Sunday, July 12, 2009
Florence and Rome
So, just so you guys wouldn't think that I've only ever traveled to Vancouver, Kelowna, Toronto and Florida, I figured that I'd share a few pictures of my trip to Florence and Rome with you, I visited these two amazing cities in June of 2006 and it was one of the most amazing, eye-opening, independence forming and confidence building experiences in my entire life. It was an absolute dream for me to go and on that trip since I was in my second to last year in McGill's art and architectural history program and it was also quite the feat of courage for me because I was travelling the furthest I'd ever been all by myself. I bought my ticket myself, got on the plane myself and navigated my way through the biggest train station I had ever seen in my entire life, Rome's Termini station, all by myself. I booked my own bed and breakfast in Florence and spent five amazing wandering the city and then got back on the train to Rome and spent a day and a half on my own there before meeting up with my much-loved boyfriend who had been to Rome before and made sure he showed me all the most beautiful places in the city and allowed me to eat like the locals did and thereby taste some of the most amazing food I have ever had. We drank water straight from the thousand year-old aqueducts and it was some of the best water I have ever tasted and we walked all over the city. I actually spent so much time walking during that ten-day period that when I finally rode in a car again it felt strange and I got so used to the higher rate of traffic in Rome and the more condensed populace, that the streets of Montreal, which always seemed busy to me before, seemed oddly quiet. It was amazing to me that when traffic stopped at the traffic light on Queen Mary Road in front of the Oratory, you actually couldn't hear any noise anymore. No horns honking, sirens blaring or people talking because there was usually no one walking by and gosh, ambulances didn't go by every five minutes nor did people honk just because the light was red! I found myself missing Rome and for months afterwards trying to find any way possible to go back there. I truly found it to be one of the most vibrant, stimulant cities I had ever visited, along with New York but in a deeper, more passionate way.
As for Florence, it had a much more laid back feel to than Rome did, there was more pedestrian traffic than anything else, because the city essentially stopped building up int he 17th century. The streets have therefore remained narrow, you won't see any huge boulevards like the one in the above picture of Rome there. The picture below is an example of what the most cluttered street in Florence is like, and by that I mean the most motor-vehicle cluttered.

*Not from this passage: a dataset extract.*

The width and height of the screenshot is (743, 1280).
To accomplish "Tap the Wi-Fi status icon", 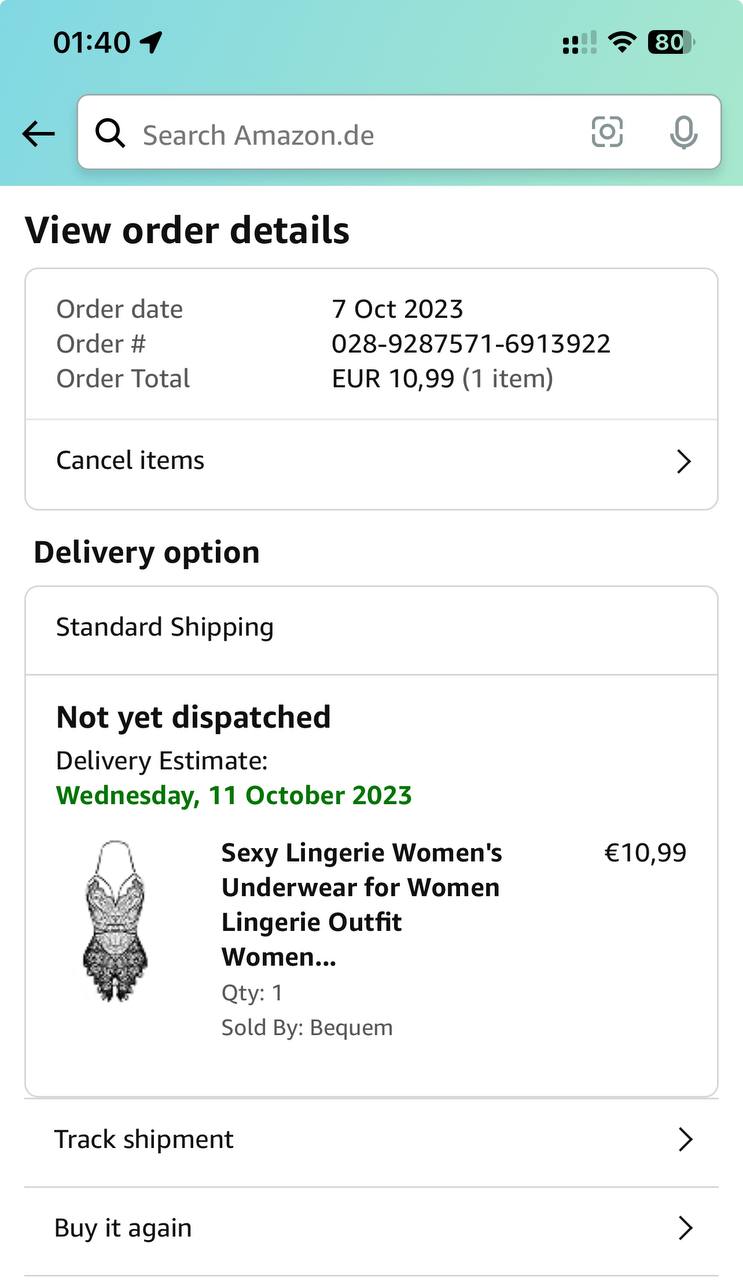I will 622,42.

Yup, Vespas and hatchbacks! Anything bigger than that had a heck of a time fitting through Florence's streets. I saw one poor guy with a Volvo station wagon have to make a three point turn to get out of his villa in the old sector of Florence, it took him at least five minutes to pull it off. I figured he had to be a tourist who had no clue what he was getting into when he rented that car... The best way by far to visit Florence is by foot though, or maybe by bike, but riding a bike takes a lot of guts because, as I mentioned, the streets are incredibly narrow and Italian drivers go incredibly fast and in Florence there are pretty much no traffic signals!!! I kid you not, I walked through the entire city and saw all of two places with traffic signals, Piazza di San Giovanni and Piazza di San Marco. Florence did, at one time, try painting stop signs onto the streets, but most of them are made of cobblestones and the stop signs and lines kept wearing off, so they gave up on it. As for actual signs and stoplights, most of the streets are too narrow to accommodate them, so yeah people stop and go by obeying the 'first arrived, first to go' principal. Astonishingly enough, it works out pretty well there, drivers are pretty civilized and I didn't see a single car or Vespa crash the whole time I was there and I didn't see anyone get hit by a car or Vespa either.
But on to other things! Florence is the most beautiful city I have ever visited. The Cathedral of Santa Maria del Fiori, the city's famed Duomo, is a marvel of Gothic architecture capped with a beautiful Renaissance dome. It is truly awe inspiring in its beauty, tears came to my eyes when I saw it for the first time, I actually walked to the piazza my first night in Florence, despite being in a jet-lagged daze because I was simply too impatient to see it. Here are some shots of its facade during the day, just imagine that all of this beautiful pink, white and green marble was carved by hand. It just blew me away, it was so much more striking to me than I ever imagine it would be, even though I had studied it so thoroughly in my classes.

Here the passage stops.